At this point, we’re off on a bit of a tangent – the OP’s question was very specific – but…
I don’t think what Olav said here (and earlier in Peter Attia’s long-form podcast) at all contradicts the existing wisdom and what Iñigo San Millán has been saying for a decade, it’s just GCN in their normal fashion sensationalizing his words with a clickbaitey title and soundbite questions.
Can you do only Z2 and get quite good? Yes. Can you win Tour de France on that? Like Olav explicitly said in the intro – no. But I don’t think 99% of people watching that video are trying to.
He was also very astute in pointing out that many people in the 6-8 hrs/wk training cohort tend to underestimate the intensity and end up one gear above what they actually intended to target while also often neglecting to listen to their body. But at this kind of low volume, going a bit higher on intensity is not necessarily bad – as long as the athlete can sustainably absorb it long-term.
If memory serves, Iñigo San Millán, in his GCN interview, said that Z2 should be about 80% of training, not 100%.
I agree with the last two replies - there’s no contradiction, confusion or disagreement, only a sensational video title.
Also, my original question was answered perfectly, so feel free to go on tangents
I had an extended (over about 9 months) conversation with various Garmin support people about this. At times it got a little heated.
They first told me my zones were set wrong. I showed them they were set according to some broadly accepted standards and that even sticking within these zones didn’t correlate with the activity class. I was then told it ignored my zones and used FirstBeat’s zones based on HRmax. Nobody seemed to know how it actually worked.
I showed them a large number of rides that were miscategorised, with some great solid zone 2 efforts with low cardiac drift, mostly zone 2 power and HR which were classed as tempo. Quite a few big threshold sessions (3 hours) which were classed as vo2max or anaerobic.
Fundamentally, the way Garmin categorises activities is completely proprietary and isn’t shared. They wont change is despite repeated demonstrations that it’s inconsistent and illogical. I’ve just learned to ignore it now, as frustrating as that is.
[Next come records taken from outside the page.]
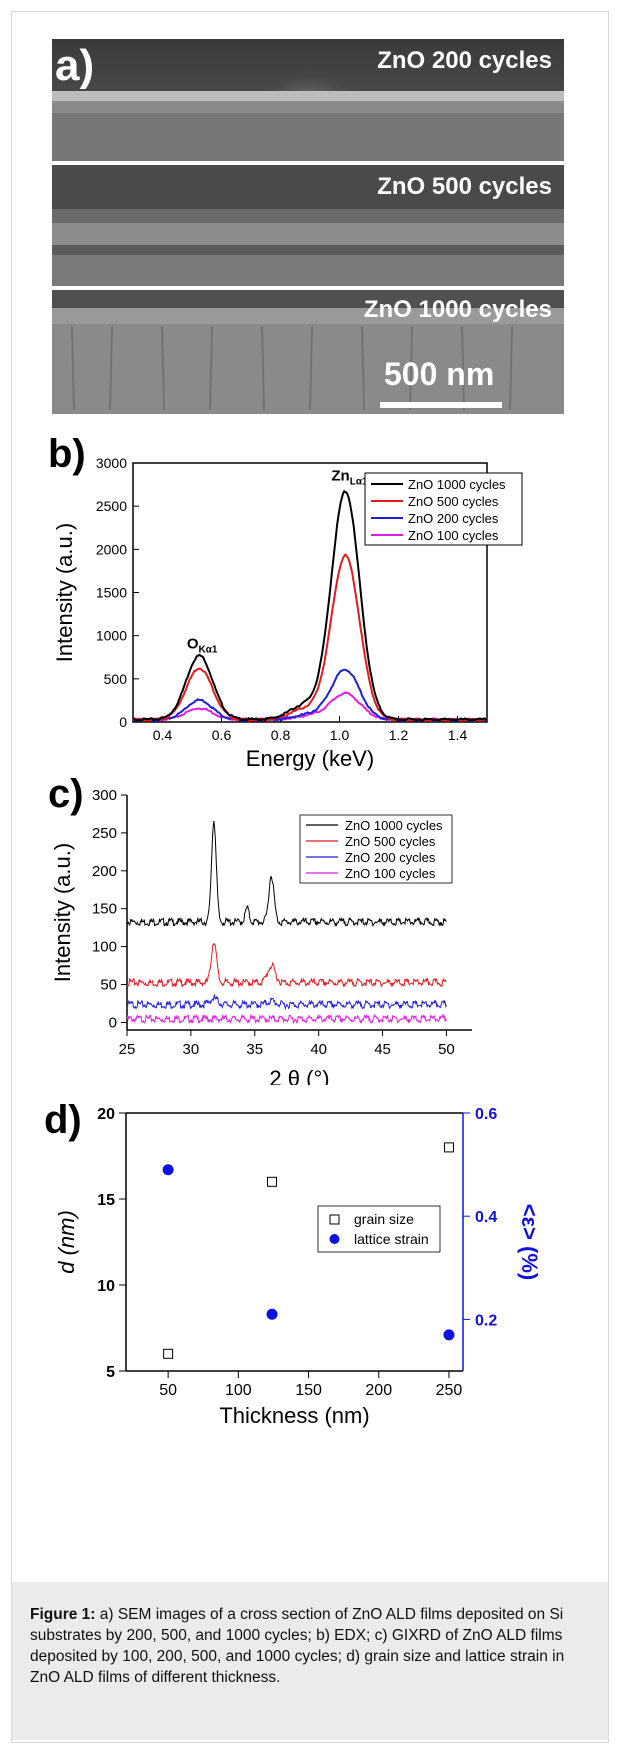 This screenshot has width=620, height=1754. What do you see at coordinates (104, 872) in the screenshot?
I see `y-tick-label-c: 200` at bounding box center [104, 872].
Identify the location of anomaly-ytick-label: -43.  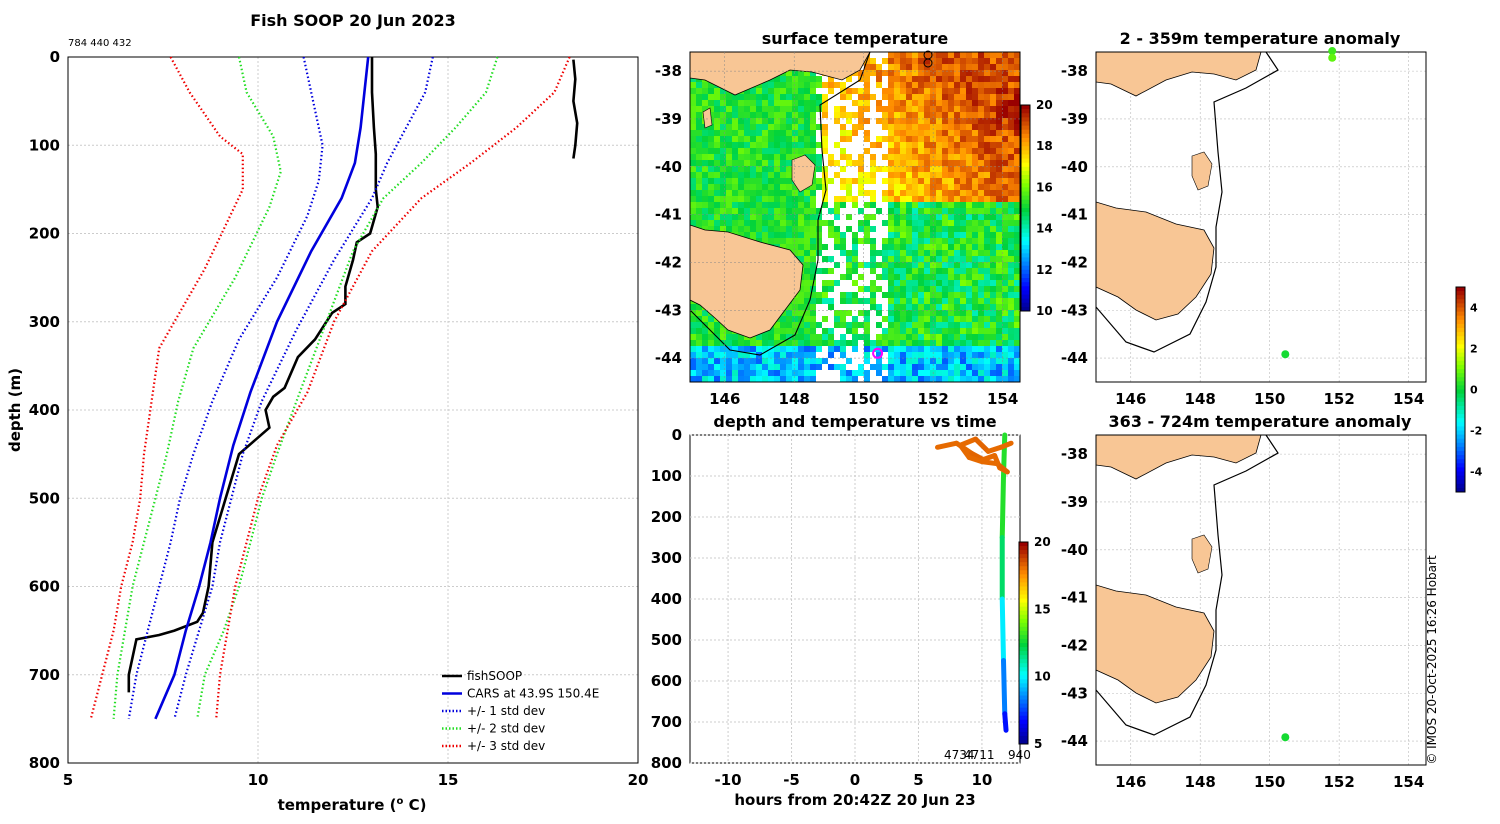
(1074, 310).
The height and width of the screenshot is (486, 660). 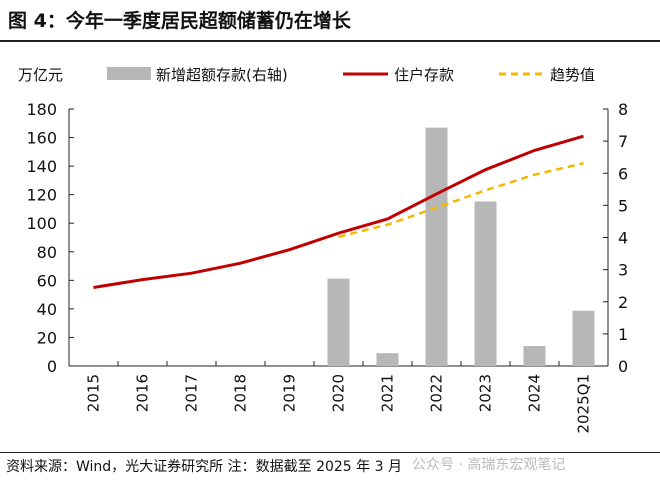 What do you see at coordinates (623, 270) in the screenshot?
I see `right-tick-label: 3` at bounding box center [623, 270].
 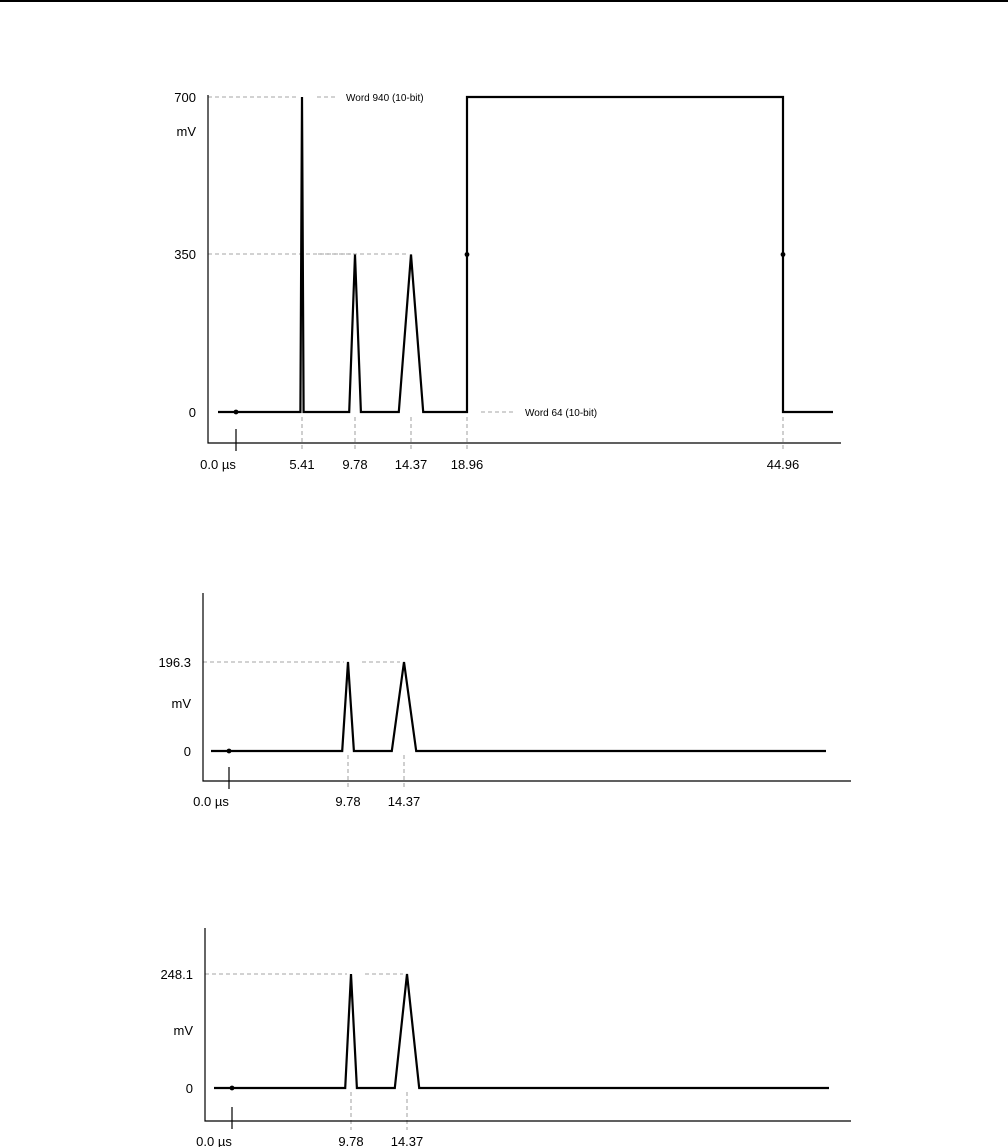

That’s quite common these days. Big companies buy up part of or entire smaller companies to actually buy ‘installed base’/market share. But often the engineers/developers don’t come over or quit soon after the merge, and knowledge is lost… They just keep selling without knowledge
I have to disagree with you on that. Yesterday, I ran an 11 km LIT/Zone 2, and for every km, I incorporated ~6 seconds of maximum effort intervals (alactacid anaerobic). The load was correctly recorded by Garmin as both “Light Aerobic” and “Anaerobic” accordingly. (Both load values increased after the activity)
The Watch/Garmin Connect does show only one “main benefit/Load Focus” but in the background, it is accounted into the different areas (Light Aerobic, High Aerobic, Anaerobic).